To write about Charlotte Schulz’ drawings requires a language equal to their elegant and surreal lyricism. The poet Jorie Graham comes close, describing a mythical space as consisting of “little whelps, vanquishings, discoveries, here under this / rock / no, over here, inside this sky, or is it below? / and everything now trying to arrive on time / ten thousand invisible things all.” Schulz’ large-scale charcoal sketches on paper are so exquisitely rendered that from across the room they radiate attentiveness. One could meditate alone on her deft handiwork, thick with details; for example, an interior scene’s sofa cushions decorated with smaller editions of narratives in the larger vignettes.
However, the work is perplexing. Scenes depicted follow the rules of perspectival imagery but not other expected visual logic. In The impossibility of keeping borders: a succession of becoming-times balances on the strata of an unrecoverable event. (2011) billowing ash-gray and black smoke fulminates overhead with a string of lit hanging lamps seemingly tethered to the smoke. Beneath is a building, or buildings, with semi-transparent walls. The structure’s roof has collapsed on the left, leaving a ruction of broken beams, next to which a solitary penguin faces away from the viewer. Seemingly close to the penguin, on the other side of the almost-wall, is an interior comprised of a leisurely sofa, and (outside?) more spilled, fragmented wood, but also (inside?) a line of standing telephone poles with connecting wires intact. In the foreground are more scenes delineated by translucent planes of either rectangular or conifer shape: an explosive event tosses up a spallation of dirt, a passenger plane flies close to the border of its restricted reality, and all around a white blankness suggests oblivion.
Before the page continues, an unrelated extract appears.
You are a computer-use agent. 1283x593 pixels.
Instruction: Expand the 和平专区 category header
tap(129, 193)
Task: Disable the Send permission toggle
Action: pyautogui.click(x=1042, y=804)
Schulz gives us a unique vantage of overlapping realities in a space-time continuum that is simultaneously past and present—as though time and memory collapsed to make now a visually navigable palimpsest. We are both beneath the rock and inside the sky, coughing through the smoke and lying on a sofa to watch something burn. Ten thousand adjacent realities all arrive while an airplane flies into emptiness.
If one can’t discern from the visual clues or the rambling titles what Schulz is attempting, towards the back of the gallery are pinned a series of illustrated notes lovingly and studiously produced. They reference a raft of postmodern philosophers and thinkers including Deleuze, Irigary, Bergson, Bachelard and others. Schulz relates her tandem ruminations on concepts of eidetic space, cosmological doubling, space conceived as a realm for the play of virtualities, or a field imagined as a cat’s cradle—a game in which string figures are meant to morph into new figures infinitely.
Schulz is an established artist, having won Guggenheim Foundation and Skowhegan fellowships among others, and her considered drawings are like philosophical treatises. Actually, they are better than treatises because she uses her practice to deepen and extend theoretical propositions, to test whether they are true. Seeing this work you will believe Schulz. They are true.
Beautifully written. The tempo of your words echoes the path through Charlotte’s narratives. Thank you
Dear Seph,
Breathtaking and stunning are the first words that come to mind as I read through your description of her images. It is quite an experience.
Please keep me on your reading list.
Thank you,
Norma krieger
Excellent review. Heartening to find poetry, visual art, and theory in close conversation.